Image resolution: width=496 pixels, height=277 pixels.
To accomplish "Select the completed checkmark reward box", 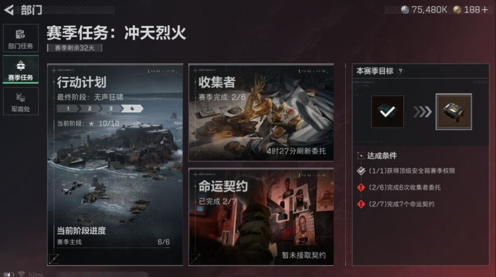I will 387,112.
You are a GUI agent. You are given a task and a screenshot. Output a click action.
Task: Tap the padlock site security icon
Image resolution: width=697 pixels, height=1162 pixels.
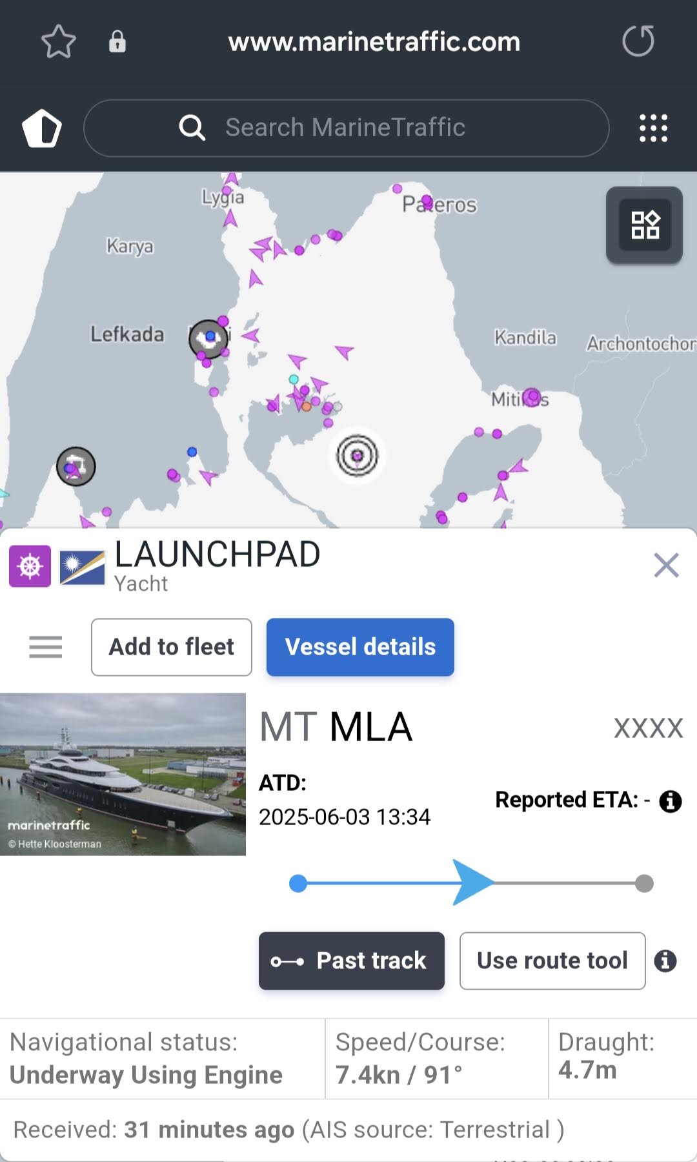pyautogui.click(x=117, y=42)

#### [EXERCISE]
Copy the data from the line holding "You are a GUI" through the end of the data, inclusive, swapping "padlock" for "lock" and keeping everything else the same. Leave the pictures out.

#### [RESPONSE TO THE TASK]
You are a GUI agent. You are given a task and a screenshot. Output a click action.
Task: Tap the lock site security icon
Image resolution: width=697 pixels, height=1162 pixels.
pyautogui.click(x=117, y=42)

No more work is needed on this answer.